Charlotte’s Central Avenue Corridor

Charlotte’s Central Avenue reveals the city’s shifting demographics, from working-class textile mill employees in the early twentieth century, to new immigrants in the 1990s. These new Southerners revived strip malls and subdivisions to shape a new Charlotte. Our Central Avenue Corridor Oral History Project documents some of those voices. According to UNC Charlotte’s Urban Institute and the Charlotte-Mecklenburg Opportunistic Task Force, many factors lured new immigrants to Charlotte, including the booming banking industry in the 1990s. This led to a growing service-based economy and a strong entrepreneurial culture. One in seven Mecklenburg County residents are immigrants (14 percent). Half of those arrived in Charlotte before 2000, and one-half of those arrived from Latin America. These new Southerners brought their experiences and their food traditions and planted them along Central Avenue, a shifting new South corridor.

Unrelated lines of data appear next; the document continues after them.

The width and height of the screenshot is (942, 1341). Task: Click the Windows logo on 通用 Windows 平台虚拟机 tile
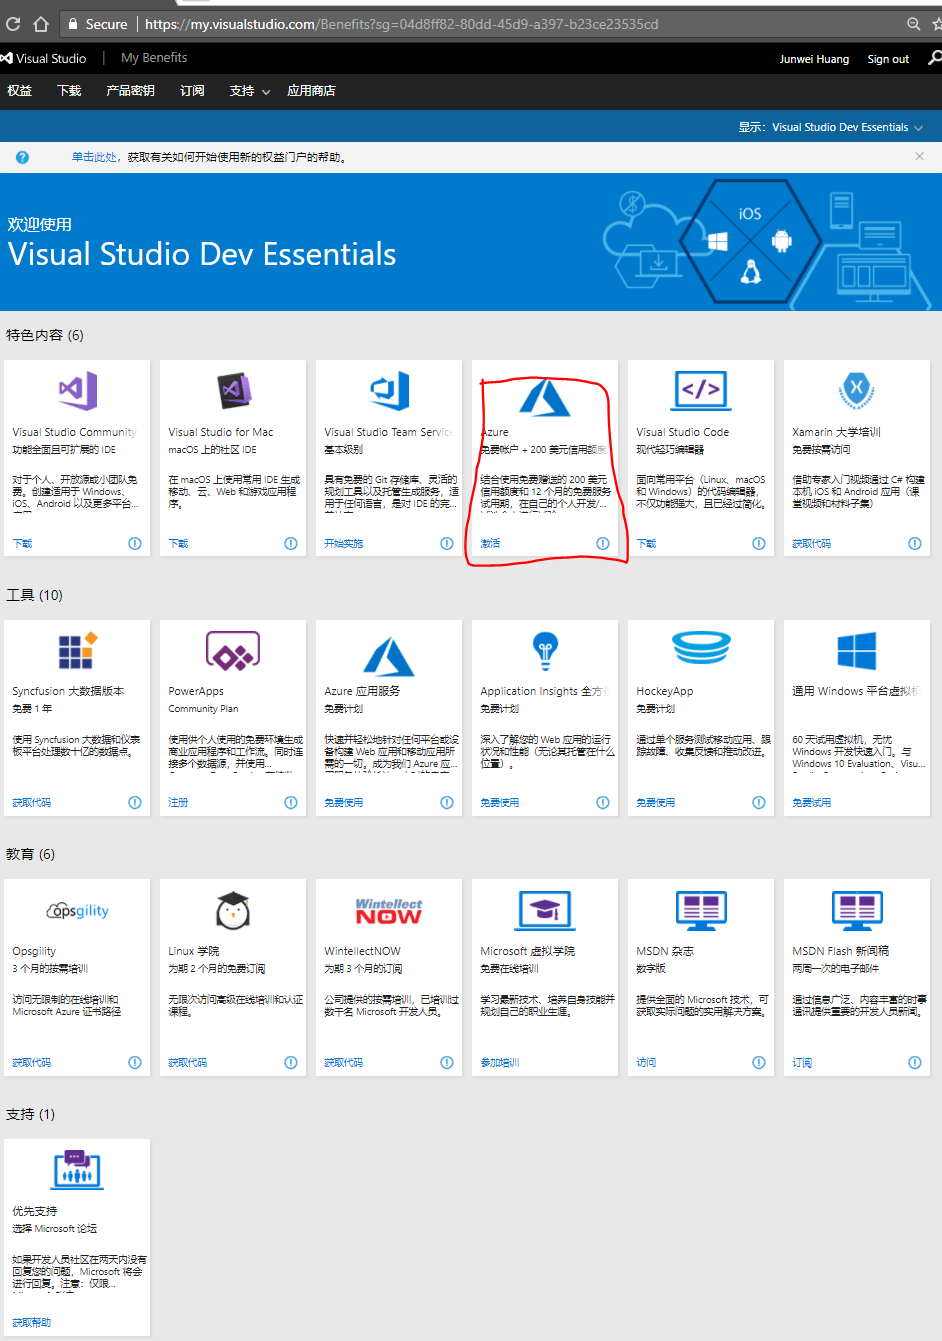point(856,650)
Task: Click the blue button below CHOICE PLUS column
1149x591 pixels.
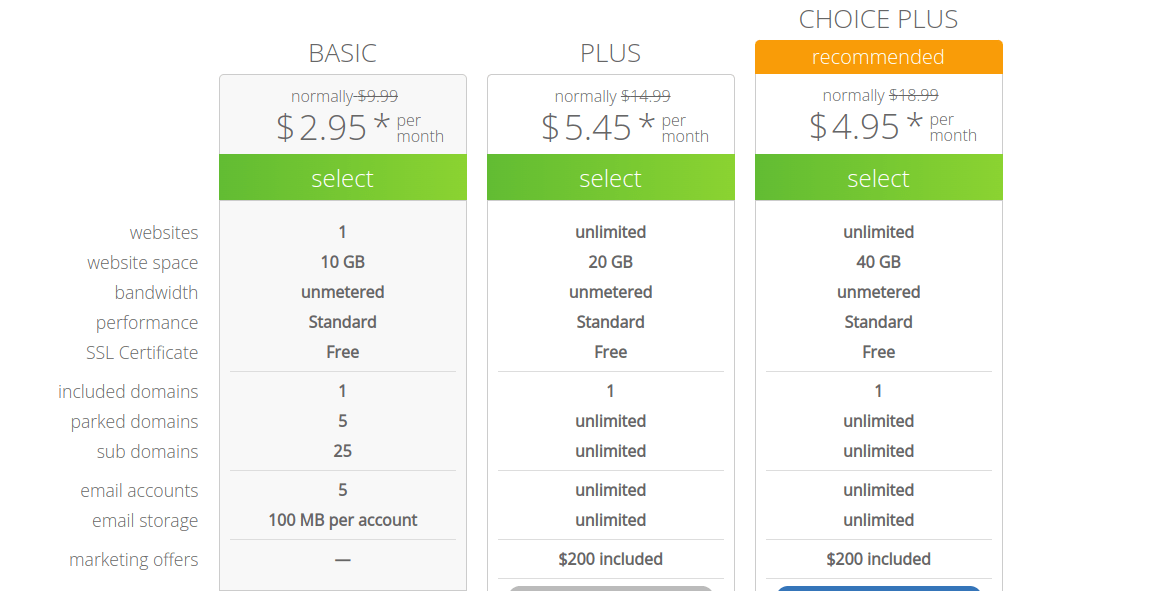Action: 878,589
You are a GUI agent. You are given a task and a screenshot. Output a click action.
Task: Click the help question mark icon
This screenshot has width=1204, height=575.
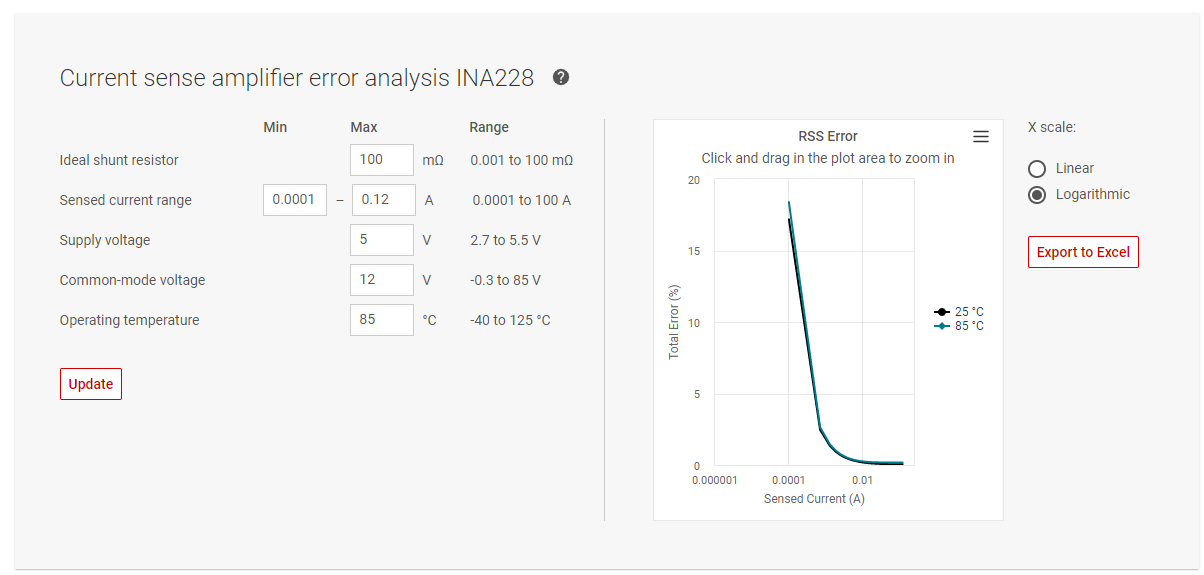point(561,78)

La Avenida Central de Charlotte revela una historia de los cambios demográficos de la ciudad desde obreros blancos en las fábricas de textiles a principios del siglo veinte a una ola de inmigración en los años 1990. Estos nuevos sureños—comunidades multiétnicas que están cambiando una ciudad predominante blanca y negra—llena de negocios abandonados y suburbios, juntándose todo a lo largo de este corredor, le dio forma a la nueva Charlotte. Algunas de estas voces están documentadas en El Proyecto de Historia Oral del Corredor de la Avenida Central de Charlotte de la SFA. Según el Urban Institute de la Universidad de North Carolina en Charlotte y el Charlotte-Mecklenburg Opportunistic Task Force, muchos factores atrajeron a los nuevos inmigrantes a Charlotte, la floreciente industria bancaria de la ciudad en los años 90. Esto dio a luz a una economía basada en los servicios, empleo anual y dio animo a una cultura emprendedora. Uno de cada siete residentes del Condado de Mecklenburg es inmigrante (14 por ciento). La mitad llegó a Charlotte antes del año 2000, y la mitad de estos inmigrantes vinieron de Latinoamérica. Estos nuevos sureños trajeron sus experiencias y sus tradiciones culinarias y las plantaron a lo largo de la Avenida Central, un corredor cambiante del Nuevo Sur.

Interviews

Caroline Coke

Caroline Coke runs Island Grocery & Caribbean Restaurant along with her sister and brother-in-law in Charlotte, North Carolina.

Dalton Espaillat

Dalton Espaillat owns and operates Three Amigos and Sabor, which has seven locations throughout Charlotte, North Carolina.

David Ragoonath

David Ragoonath is co-owner of Soul Central in Charlotte, North Carolina.

Dino Mehic & Mesa Mehic

Dino Mehic owns and operates Euro Grill & Cafe and Bosna Market. His son, Mesa Mehic, helps run the restaurant and market.

Hally Chirinos

Hally Chirinos’s parents own El Pulgarcito in Charlotte, North Carolina.

Izzat Freitekh

Izzat Freitekh owns La Shish Kabob in Charlotte, North Carolina.

Jimmy & Louisa Kleto

Jimmy and Louisa Kleto own and operate Central Coffee in Charlotte, North Carolina.

Juan Sanchez Gonzalez

Juan Sanchez Gonzalez is the owner of Carnitas Guanajuato, which has three locations in Charlotte, North Carolina.

Majid Amoorpour

Majid Amoorpour is an Iranian-born chef living and working in Charlotte.

Nora Guerra

Nora Guerra owns Guate-Linda in Charlotte, North Carolina.

Regina Adame Galan

Regina Adame Galan works at Dai-Sing Restaurant Supply in Charlotte, North Carolina.

Swen Harmon

Swen Harmon owns Zoewee’s Restaurant in Charlotte, North Carolina.

Zhenia Martinez

Zhenia Martinez is co-owner of Las Delicias Bakery in Charlotte, North Carolina.